Some people are more susceptible to the effects of indoor pollutants too – for example, if you suffer from asthma, are sensitive to allergens indoors or have heart and lung disease.

Looking for air purifiers? We’ve tested 10 models to see how well they remove pollen, dust and smoke from the atmosphere. 

Indoor pollution put to the test

So, where’s the evidence of indoor pollution? We sent lab technicians to three ordinary semis: a supposedly ‘draughty’ Victorian one; a 1950s house made airtight with improvements such as double glazing and cavity wall insulation; and a new-build.

We wanted to see how much pollution was generated before and after bursts of common activities in kitchens, bathrooms, living-rooms and bedrooms. For example, when we vacuumed, did the cleaning, used air-fresheners and scented candles, cooked a fry-up and burned the toast.

We discovered surprisingly high levels of pollutants with potential long-term health effects in all the test houses.

For example, we found very high levels of volatile organic compounds (or VOCs) in every room we tested. Results were as much as 34 times the UK Building Regulations recommended maximum level – although measured over a busy 30 minutes, not 24 hours.

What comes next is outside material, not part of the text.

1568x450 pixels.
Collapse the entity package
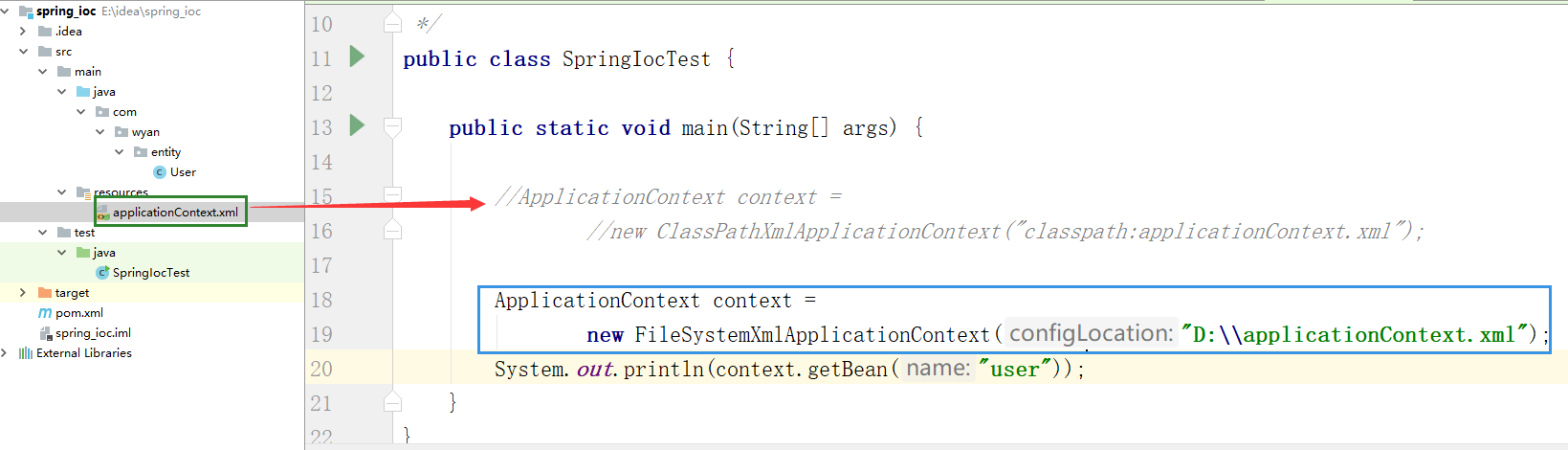coord(120,152)
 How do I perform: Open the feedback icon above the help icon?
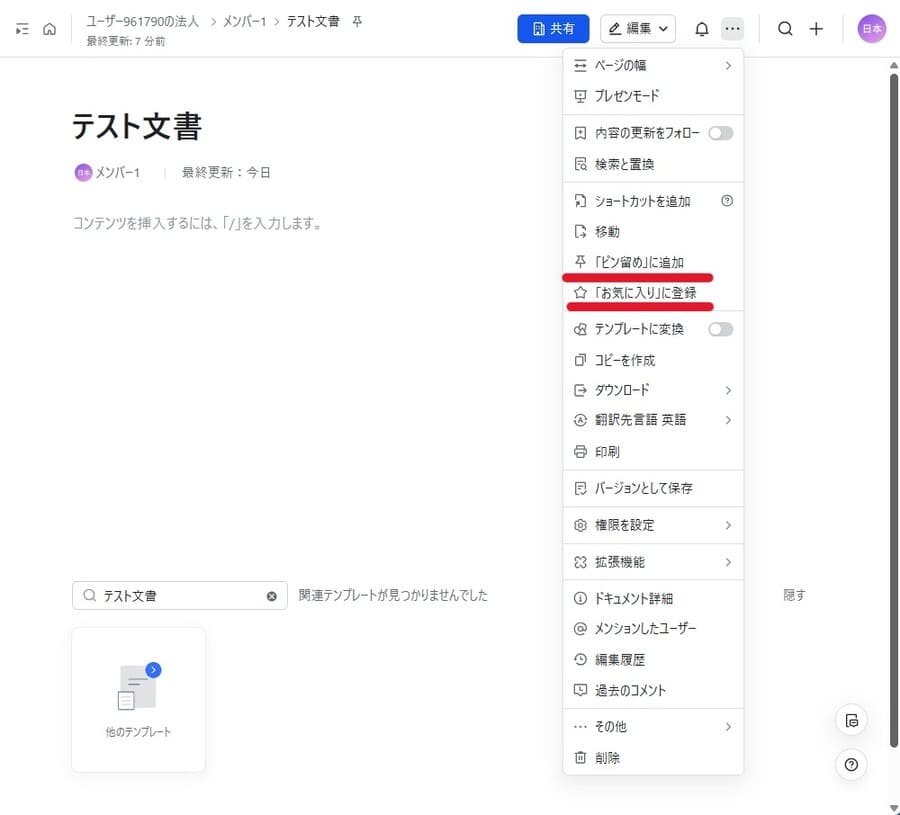click(x=851, y=720)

This was after activities including burning candles and using plug-in air fresheners, scented washing powder and toiletries such as antiperspirant and perfume.

What are VOCs?

VOCs are chemicals found in a wide variety of materials in the home and from outdoors, that can evaporate into the air at room temperature, producing vapours that we inhale.

VOCs (especially terpenes including limonene and pinene) can combine with ozone from outside air, particularly during hot weather, to form gases including formaldehyde. This is a breathing irritant that can cause sensitisation reactions, and – at very high levels – is carcinogenic.

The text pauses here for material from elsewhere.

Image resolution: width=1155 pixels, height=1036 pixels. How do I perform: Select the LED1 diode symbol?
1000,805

We also saw very high increases in particulate matter – tiny particles that can enter your lungs, potentially causing serious health problems over time – in all our test-house kitchens.

How you can breathe easy

So what does this mean for you? Well, this shouldn’t make you anxious about every scented candle you burn, or open fire you light. This is about the longer-term view.

In workplaces, employers are required to provide ventilation for adequate fresh air. Inside our own homes however, the quality of the air is in our own hands, and it’s all about controlling sources of pollution and maximising ventilation.

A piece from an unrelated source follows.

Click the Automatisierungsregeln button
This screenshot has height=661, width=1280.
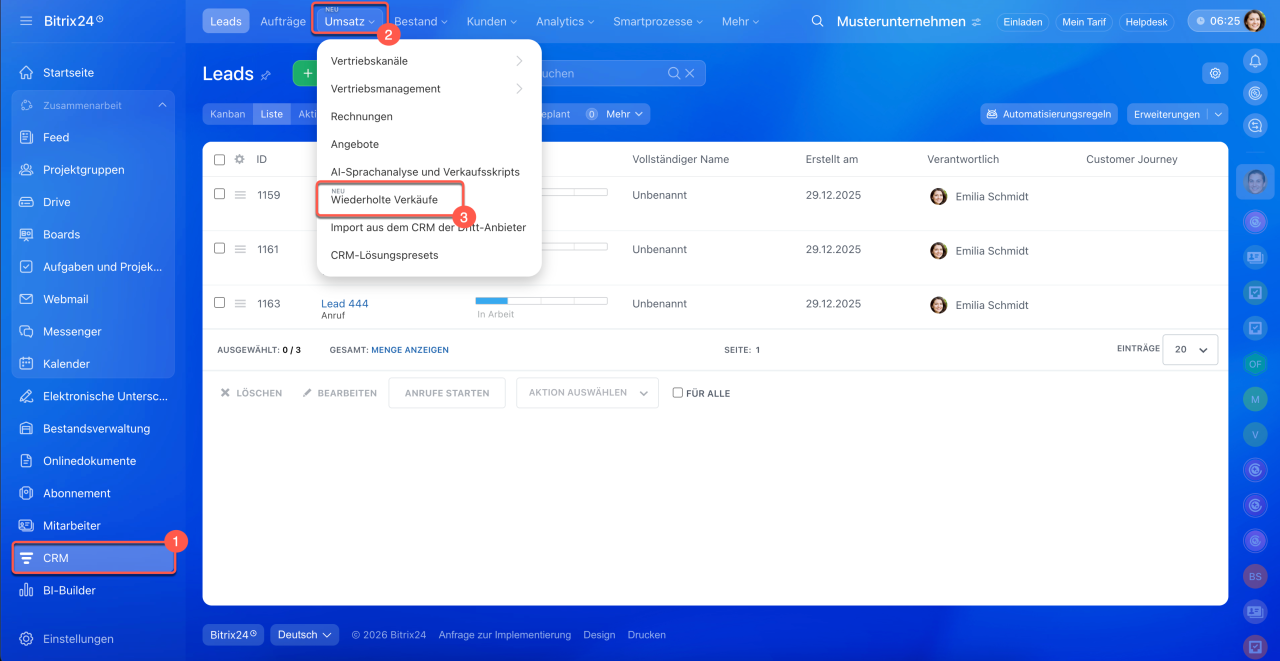pyautogui.click(x=1048, y=114)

Choose products and activities that will minimise pollution in the first place, ventilate before and after polluting activities such as cooking, vacuuming and using toiletries. Keep trickle vents open, use extractor fans and don’t block air bricks.

Are you concerned about indoor air pollution? What do you do to keep your home ventilated?

Comments
Profile photo of Melanie Train
Admin

I find that products that have a vanilla scent give me an instant headache and make me feel really nauseous. I’ve given away quite a few scented candles because of the reaction I have when/if I burn them.

Profile photo of duncan lucas
Admin

Funnily enough the strong smell of vanilla does the same to me Melanie .

Profile photo of wavechange
Admin

My advice is to avoid buying household products sold as sprays or aerosols.

I am an asthmatic and some scented products can leave me short of breath. When staying away from home my first job is to round up reed diffusers, plug-in air fresheners and even bowls of fresh potpourri. I consign them to the back of a cupboard, out of harms way.

At home, I keep the trickle vents above my windows open and the house has a chimney, which helps provide ventilation. I usually use the cooker extractor hood when cooking and always when frying.

Thanks for this Conversation, Joanna. Is there any more information about the VOCs discovered in the Which? tests done on properties?

Profile photo of John Ward
Admin

Early double glazing installations rarely had trickle vents and they are still regarded as an optional feature rather than the default provision. I think they are essential to maintain a cross-flow of air in a home even in cold weather. They don’t all have to be open but it is good to have at least one open on each floor on each side of the house that has a window. Keeping internal doors open helps cross-ventilation. Modern enclosed bathrooms and en suite shower rooms don’t help because the extractor fans never pull out enough air to remove the particles quickly and freshen the atmosphere, and bathrooms are probably the worst rooms for using pollutants for a variety of purposes.

Only in the last decade or so have double-glazed casement windows had two-position locking latches so that a small ventilation gap can be left open. Not a good idea to leave them in that position on the ground floor when the house is vacant or overnight because the window can be prised open, but on upper floors they can be left like that while residents are in bed; they are also good in children’s rooms because the window is effectively locked ajar and cannot be opened any wider.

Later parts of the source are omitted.